With 21 games in the books, Gleyber Torres is experiencing his best year with the bat since 2019, even if he’s gone cold over the last week or so. Now, while his power production hasn’t been near what he did early on in his career, one particular skill has elevated his floor in this young season.
As of the start of this series against the Blue Jays, Torres boasts a whopping 20 percent walk rate. Now, we all know that such an inflated figure isn’t exactly sustainable. However, small changes in Torres’ approach indicate the possibility of an above-average walk rate across a full season, a development that would work wonders for the Yankees’ second baseman.
Gleyber has a 133 wRC+ in 2023, and in 2022 that number was 115. How can that be if he is slugging so much less than he did a year ago (.403 in comparison with .497)? Well, it’s because he is reaching base at a huge pace, whereas last season, his walk rate was below league average at 6.8 percent.
Overall, we don’t want Gleyber to flirt with a slugging percentage of .400, for obvious reasons, but this early season sample size helps demonstrate the value of walking a decent chunk. It gives any hitter a significantly higher floor to operate on.
These numbers are bound to balance out, but no one walks a fifth of the time without some form of intent behind it, even if it is over 80 or so plate appearances. Torres’ 9.6 swinging strike rate would be by far the lowest of his career, with the second-lowest mark coming in at 11.8 during the shortened 2020 season, in which he had his career high in walk rate at 13.8 Torres’ contact rate of 78.3 would be the highest of his career, and his swing percentage of 44.1 would be the second lowest, trailing only the 42.0 mark in 2020, notably the only other season of Torres’ career in which he exhibited an obviously patient plate approach.
As he’s swinging less, Torres is managing to make more contact, getting to 82.8 percent of the pitches he swings at inside the zone. He’s also sharply increased his out of zone contact rate, to above 70 percent.
========
## To do
**A.** Return the part of the Gleyber Torres article starting with "Overall, we don’t" and going on through "patient plate approach.", word for word.
**B.** Take the Gleyber Torres article further, picking up after its last sentence.
The lines are separate material, unrelated to the Gleyber Torres article.

## Entries provided
========
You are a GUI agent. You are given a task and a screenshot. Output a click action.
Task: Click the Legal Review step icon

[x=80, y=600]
========
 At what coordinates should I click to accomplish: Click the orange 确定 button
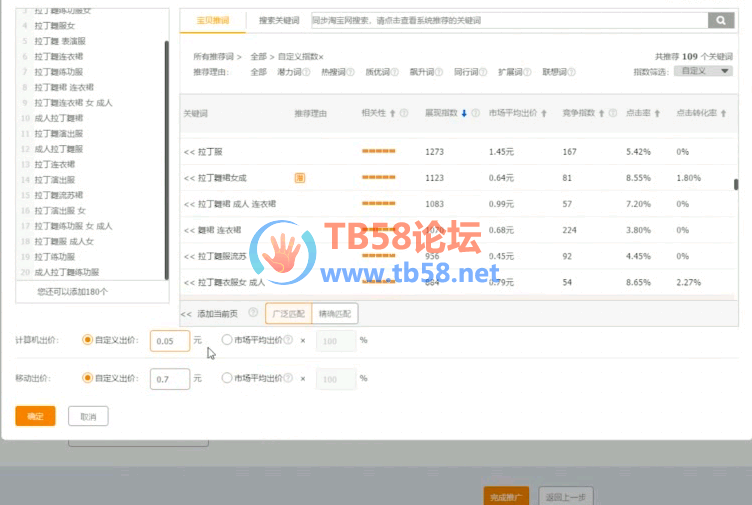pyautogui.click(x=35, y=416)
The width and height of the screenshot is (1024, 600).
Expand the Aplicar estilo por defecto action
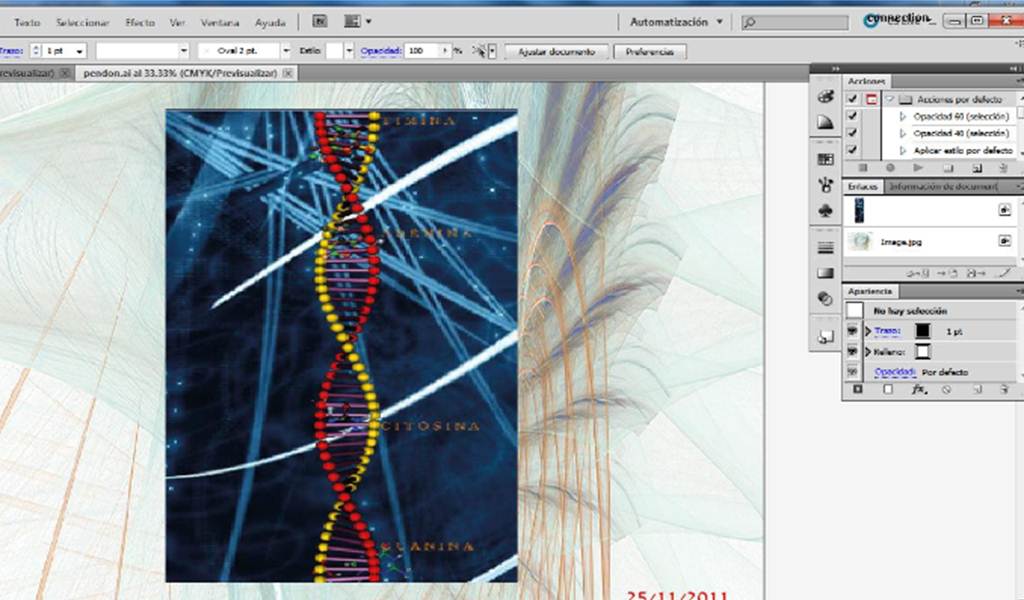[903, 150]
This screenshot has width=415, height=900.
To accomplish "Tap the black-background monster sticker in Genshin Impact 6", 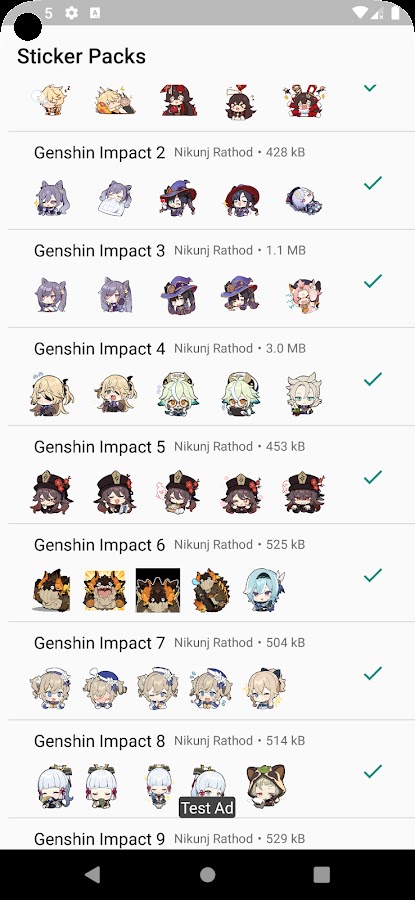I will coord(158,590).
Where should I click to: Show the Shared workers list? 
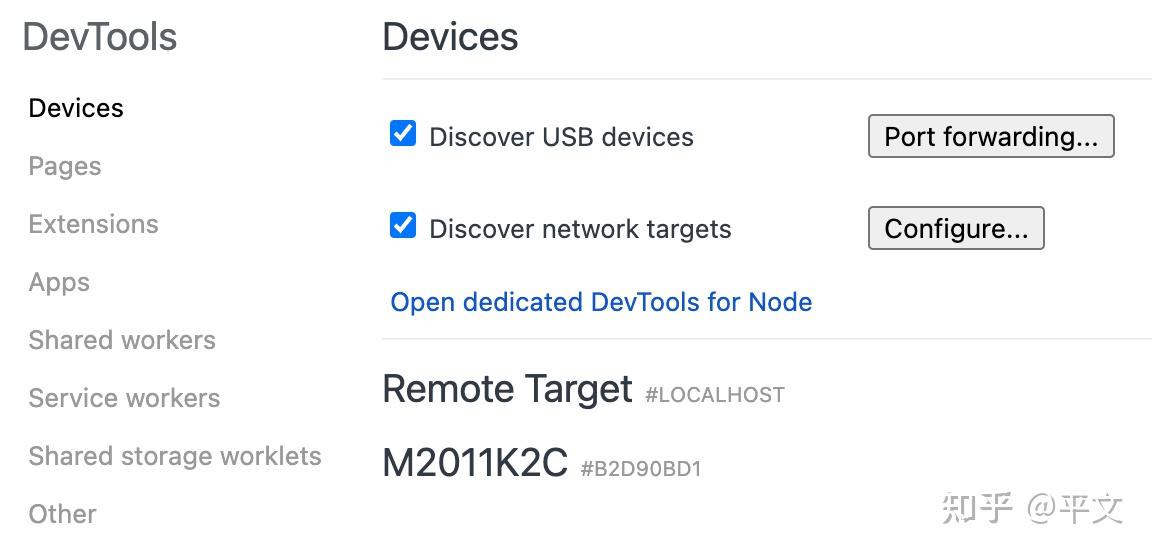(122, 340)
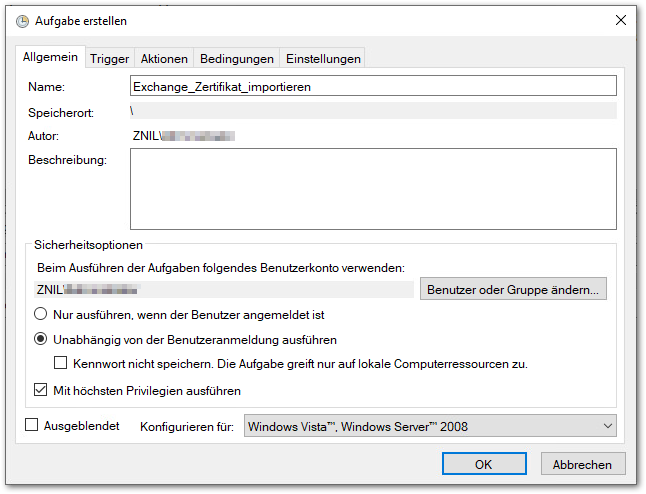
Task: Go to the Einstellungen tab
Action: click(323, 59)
========
## List of answers
**A.**
Overall, we don’t want Gleyber to flirt with a slugging percentage of .400, for obvious reasons, but this early season sample size helps demonstrate the value of walking a decent chunk. It gives any hitter a significantly higher floor to operate on.
These numbers are bound to balance out, but no one walks a fifth of the time without some form of intent behind it, even if it is over 80 or so plate appearances. Torres’ 9.6 swinging strike rate would be by far the lowest of his career, with the second-lowest mark coming in at 11.8 during the shortened 2020 season, in which he had his career high in walk rate at 13.8 Torres’ contact rate of 78.3 would be the highest of his career, and his swing percentage of 44.1 would be the second lowest, trailing only the 42.0 mark in 2020, notably the only other season of Torres’ career in which he exhibited an obviously patient plate approach.

**B.**
This combination gives Torres a higher floor. Even as his power stroke comes and goes, his ability to reach base and keep the lineup moving will help propel the Yankee offense even if he isn’t crushing homers.
Of course, the dream is that Torres finds a way to combine this more disciplined approach with real power. So far, we must acknowledge that Gleyber isn’t hitting the ball as hard as he did last season, and to some extent, both phenomena can be connected; typically, the more patient Torres is, the less power he hits for. Still, that doesn’t mean Torres can’t hit the ball harder, and also keep some of the strides he’s made in the plate discipline department.
We’ve already seen this movie before. Back in 2020, with a career-low slugging percentage of .368, the one thing that kept Torres afloat as a major league hitter, with an 103 OPS+, was the elite walk rate (13.8 percent). Here we’re looking for the best of both worlds, and there’s really no reason why Torres shouldn’t be able to accomplish that. At age-26, he’s in the prime of his career. If there was ever a time for Torres to maintain his ability to drive the ball, while boosting his walk rate and showing patience in the box, it’s now, while he’s at his athletic peak and also has nearly 2500 plate appearances of experience tracking major league pitches.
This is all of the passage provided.